## Work to be completed
Exact copy, no pictures: reproduce the lines from the one that holds "You are a computer-use" through the end of the entries.

== Task data ==

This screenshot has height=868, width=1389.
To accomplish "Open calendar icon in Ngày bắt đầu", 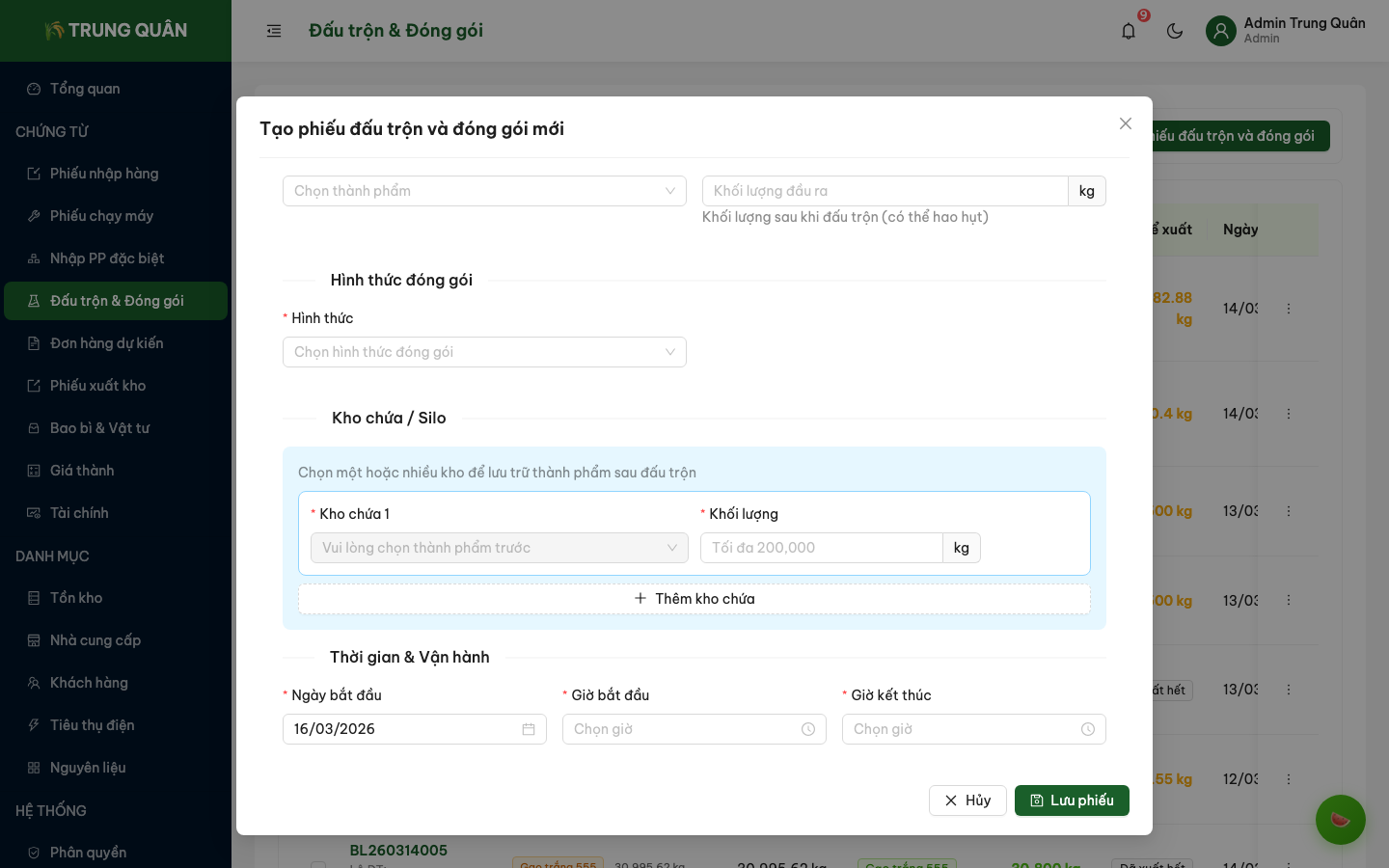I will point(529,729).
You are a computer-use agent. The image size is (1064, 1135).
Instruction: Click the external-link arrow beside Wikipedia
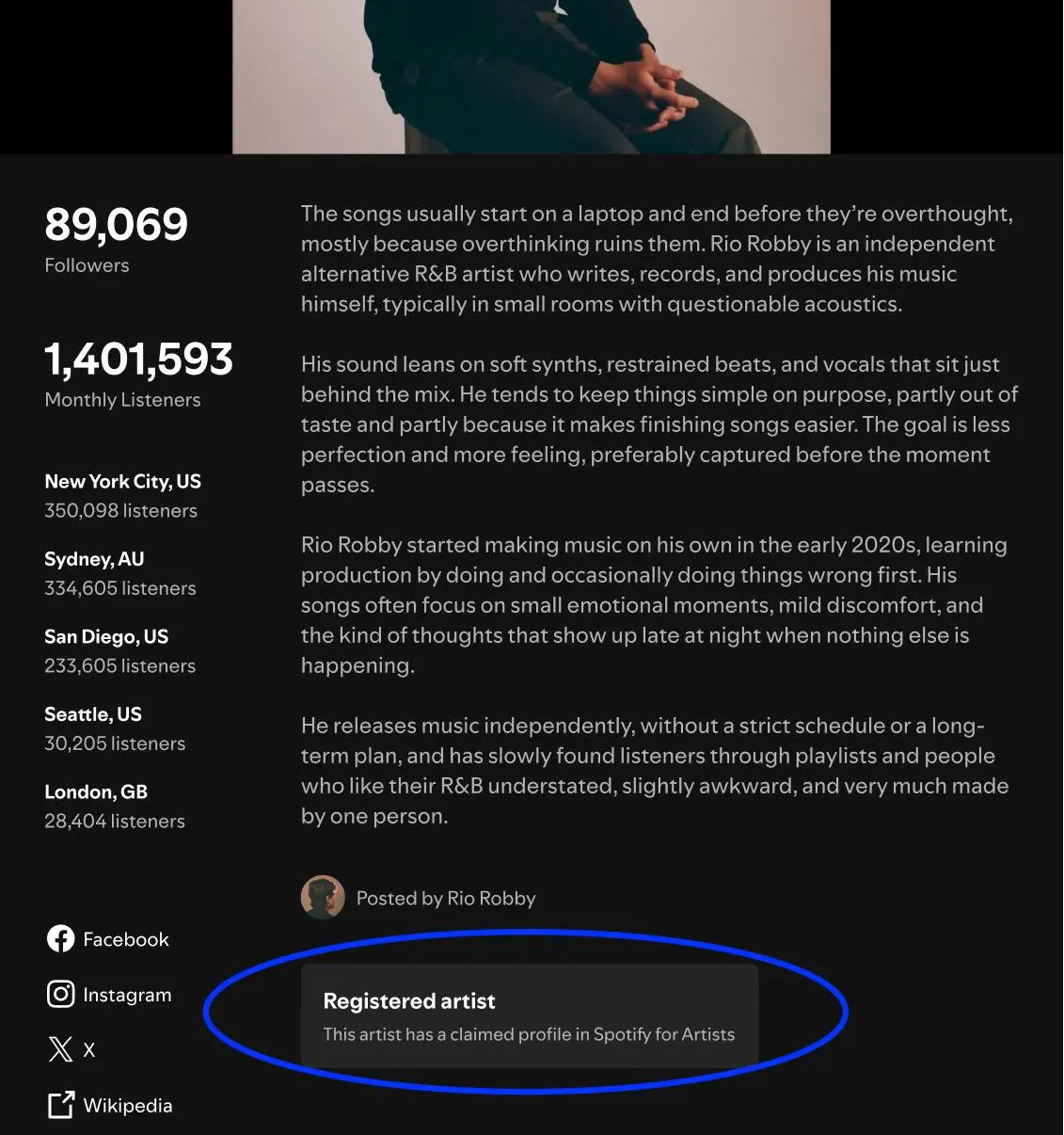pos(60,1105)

===

## Answer to the exercise
You are a computer-use agent. The image size is (1064, 1135).
Instruction: Click the external-link arrow beside Wikipedia
pos(60,1105)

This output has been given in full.